Harish Bijoor, Consultant, Brand and Strategy
Harish Bijoor, Consultant, Brand and Strategy
But MNCs are trying too. Apart from its water purifier, HUL has expanded its chain of Lakme salons and even experimented with laundry services in the past. L'Oreal is going desi with a vengeance. "Our Garnier shampooplus-oil plays on the traditional habit of Indians oiling their hair," says Shweta Purandare, Scientific Director, L'Oreal India. "We have entered the eyeliner category with a non-smudging kajal stick."

Research and development centres are the flavour of the season at focus group meetings. Marico's Parachute Hot Oil was borne out of a discussion on giving away a heater with its coconut hair oil as consumers faced the problem of the oil congealing during winters.

"While looking at ways to reduce the costs of a heater, we came up with the idea of hot oil instead," says Sameer Satpathy, head of marketing at Marico's Consumer Product's Business. The innovation bandwagon is also driving acquisitions. Companies are getting into new segments by acquiring brands. "We know if we do not have a certain capability, we can acquire it or even pay and get the best in the field to do the research for us," says Dabur's Jaipuriar. Late last year Reckitt Benckiser, the world's largest maker of household cleaning material, bought out Paras Pharmaceuticals, best known for its pain reliever Moov, for Rs 3,260 crore. "Our existing strong platform in India combined with our parent company's investment and innovation strength can build on the success which Paras already enjoys," says Chander Mohan Sethi, Chairman of Reckitt Benckiser India. Similarly, the Rs 6,000 crore Cargill India acquired the edible oil brand Sweekar from Marico. "We think Sweekar offers just the right platform to allow us to innovate.

It is a premium brand and its consumers would be willing to pay more for a specific health benefit," says Siraj A. Chaudhry, Chairman, Managing Director, Cargill India.

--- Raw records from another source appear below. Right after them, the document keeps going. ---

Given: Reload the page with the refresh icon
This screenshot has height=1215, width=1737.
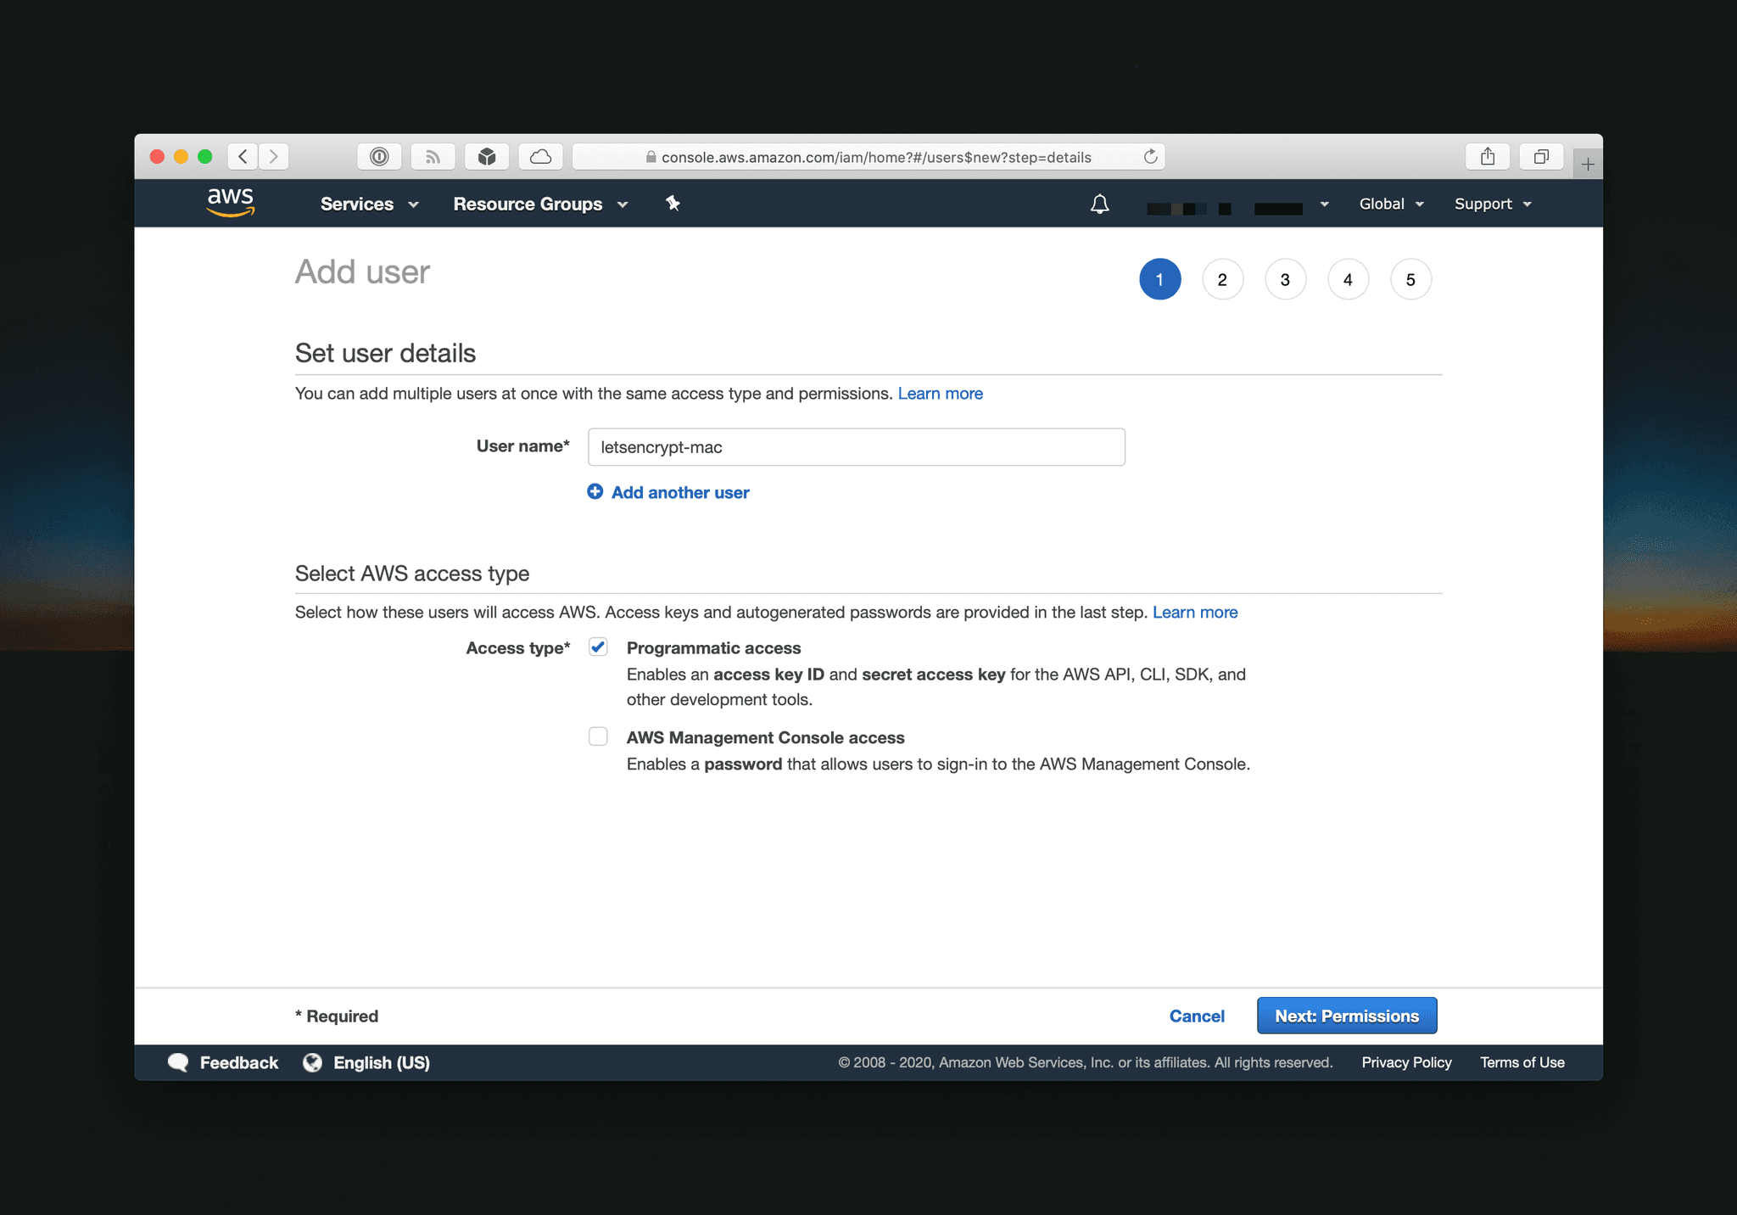Looking at the screenshot, I should point(1151,156).
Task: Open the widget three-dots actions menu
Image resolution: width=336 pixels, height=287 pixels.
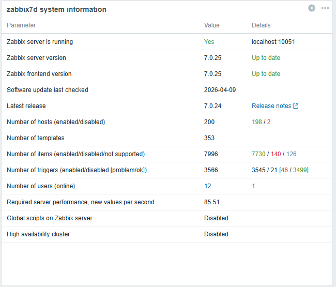Action: pyautogui.click(x=325, y=8)
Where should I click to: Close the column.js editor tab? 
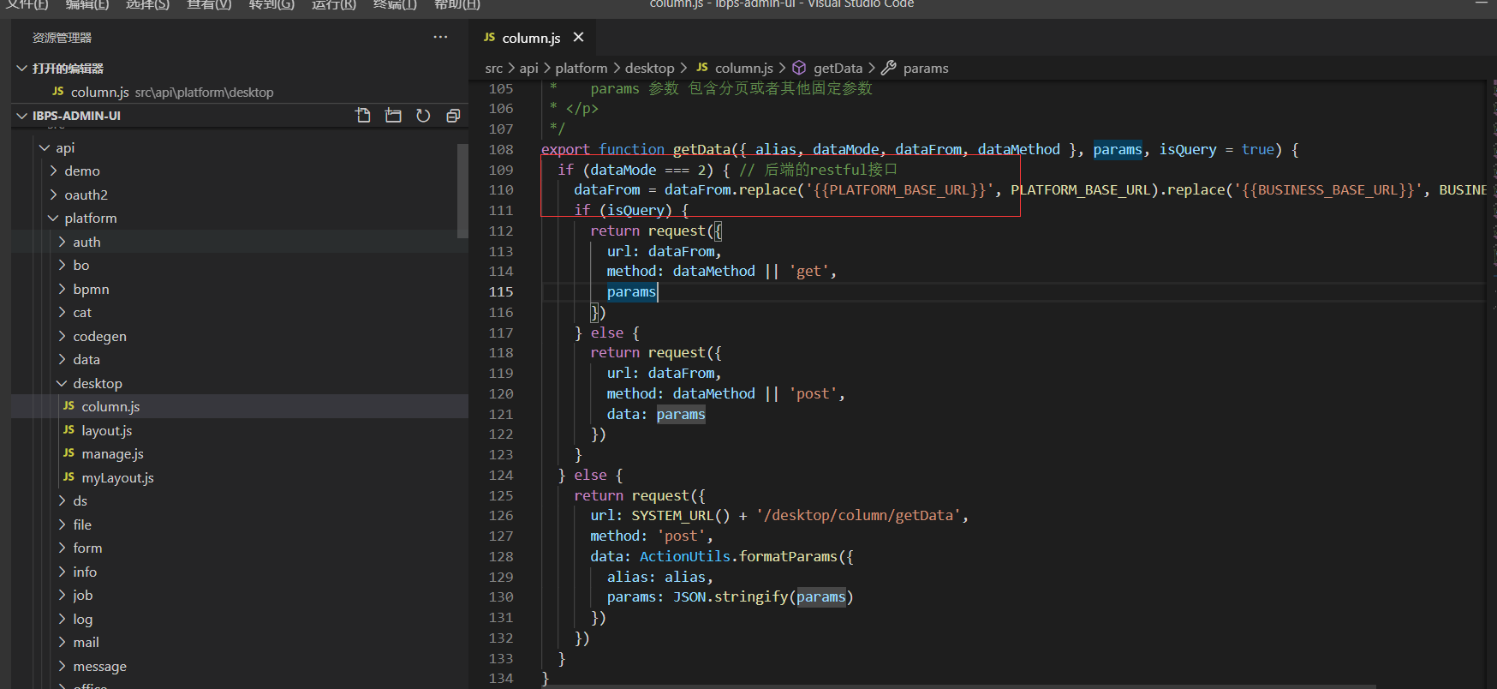578,37
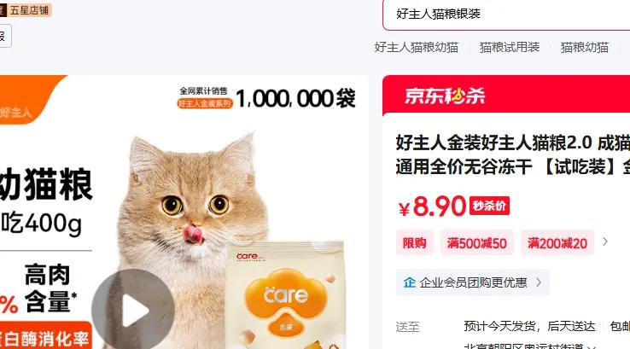Play the product video
630x349 pixels.
(x=133, y=310)
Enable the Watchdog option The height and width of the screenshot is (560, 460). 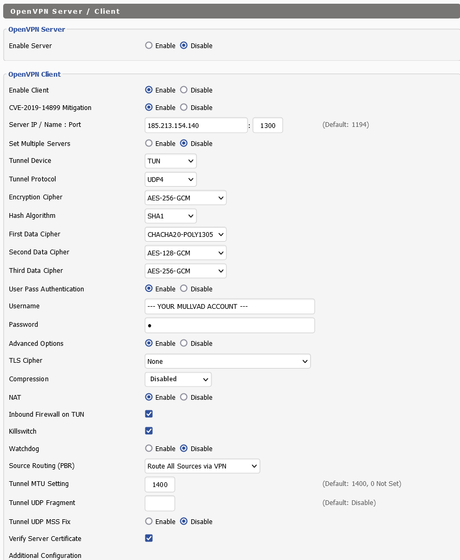149,448
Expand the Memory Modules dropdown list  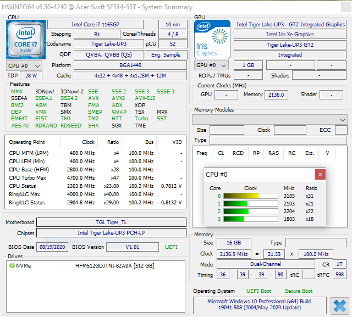[x=343, y=119]
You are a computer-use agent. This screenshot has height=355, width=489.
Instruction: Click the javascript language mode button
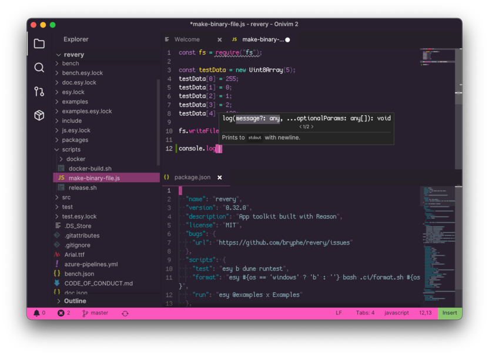click(x=396, y=313)
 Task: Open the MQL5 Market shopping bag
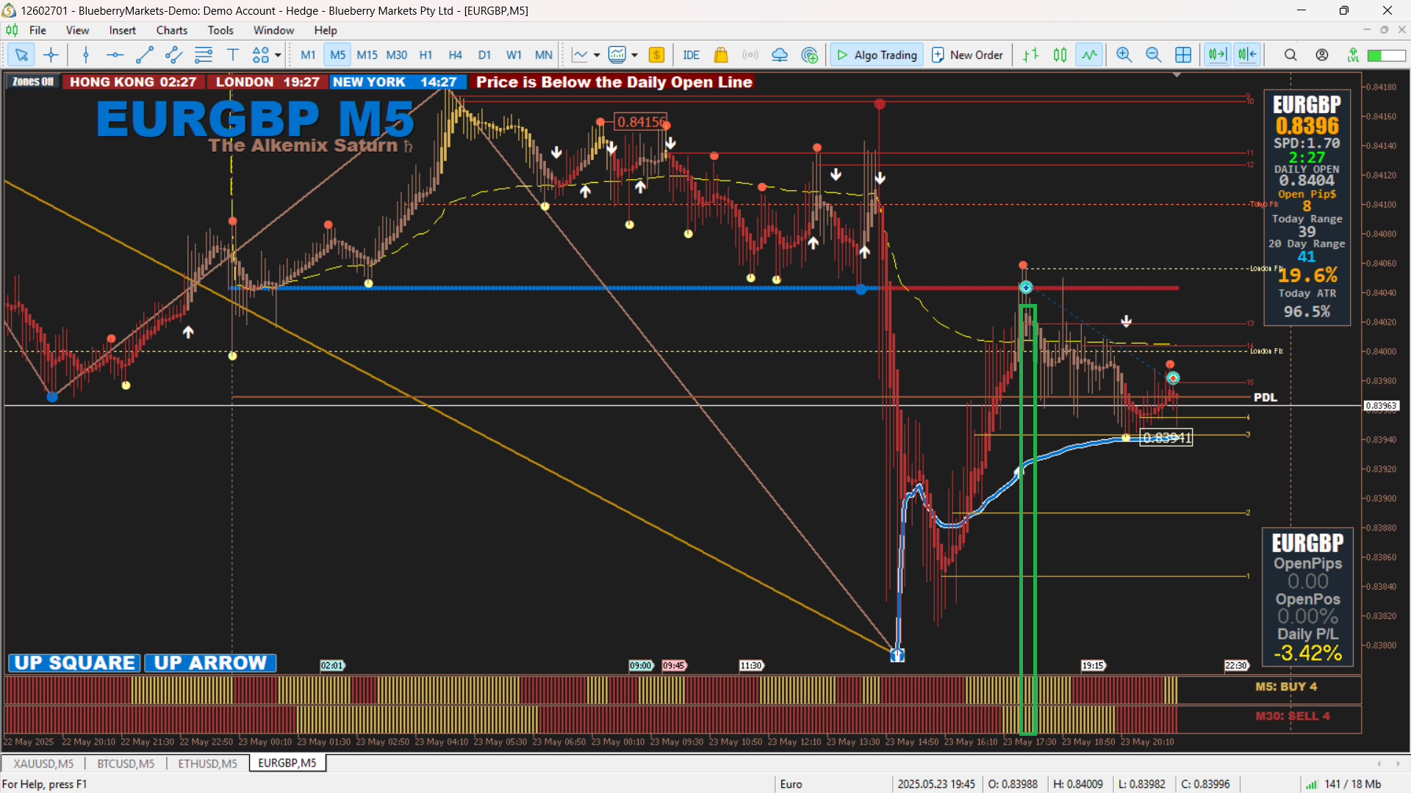point(721,55)
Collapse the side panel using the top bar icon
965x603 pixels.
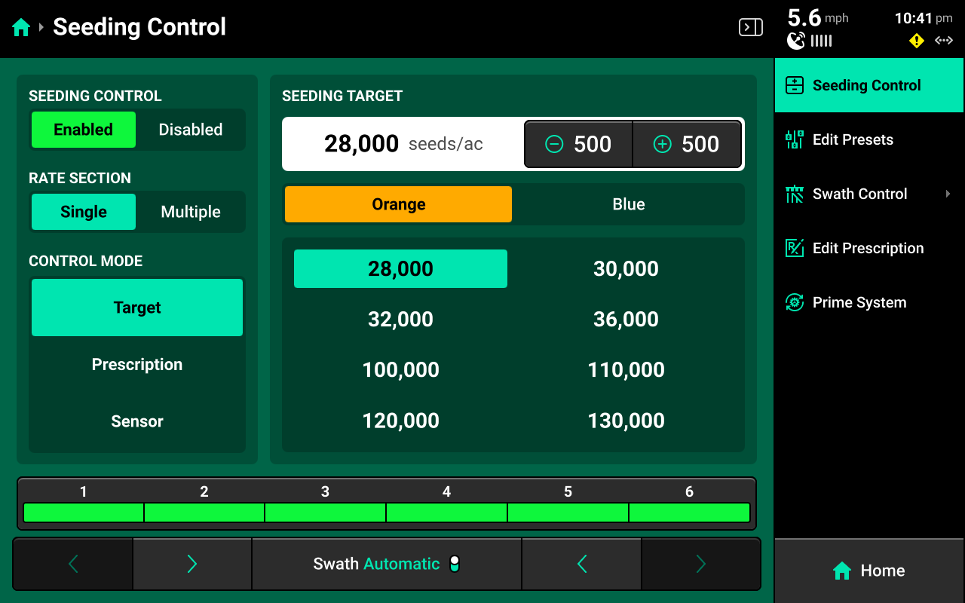(750, 28)
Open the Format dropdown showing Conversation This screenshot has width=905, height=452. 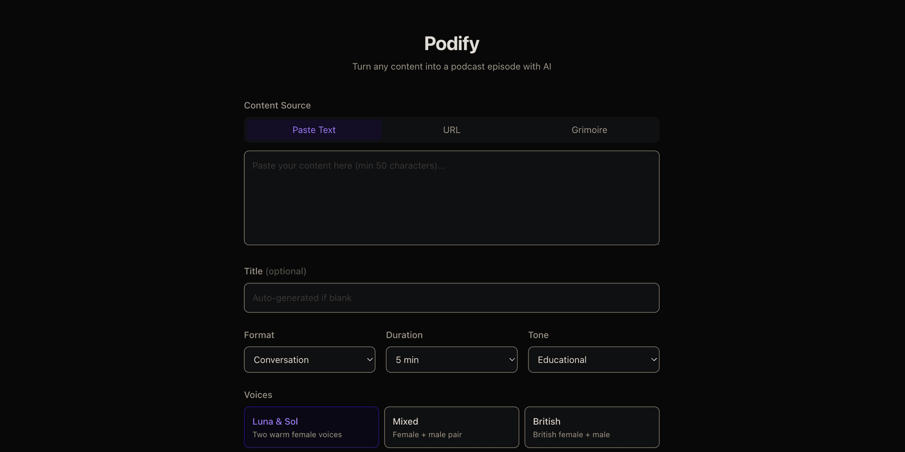click(x=309, y=359)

Yet innovation does not always work. Many initiatives are taken, only a few succeed. Marico's debut attempt at a salty snack, Saffola Zest, for instance, had to be withdrawn within a year of its launch in 2009. GSKCH's flavoured, packaged milk drink Chill Dood, also in 2009, flopped as well.

Quick Entry, Exit
"Companies need to show speed in introducing new products and variants. But they should also respond fast and drop product lines and variants that do not perform," says Y.L.R. Moorthi, professor of marketing at the Indian Institute of Management, Bangalore. "Often organisations are quick with the first but slow with the second. That is how they get saddled with non-performers." Moorthi also feels the real challenge is to keep upgrading existing products, keeping them contemporary and relevant. "It is because the companies concerned could do this with age-old soap brands like Lux, Lifebuoy and Pears that they remained market leaders for decades," he adds.

Nadia Chauhan-Kurup, Joint Managing Director, Parle Agro
Nadia Chauhan-Kurup, Joint Managing Director, Parle Agro
"The contribution of innovation to a company's top line ranges between 0.1 to 10 per cent in the first launch year, and is in the range of 0.1 to 20 per cent in its second year," says Banoja Acharya, Vice President, BASES India at the market research firm, The Nielsen Company. (Nielsen's BASES services help clients achieve growth through new product innovations.) And that only holds if the product is a success.

"Who cares about how much money a company has spent on technology or research? Eventually the consumer must like what is being offered. It has to fill a need - at the price he can afford," concludes Ajeet Singh Karan, Partner, Baring Private Equity.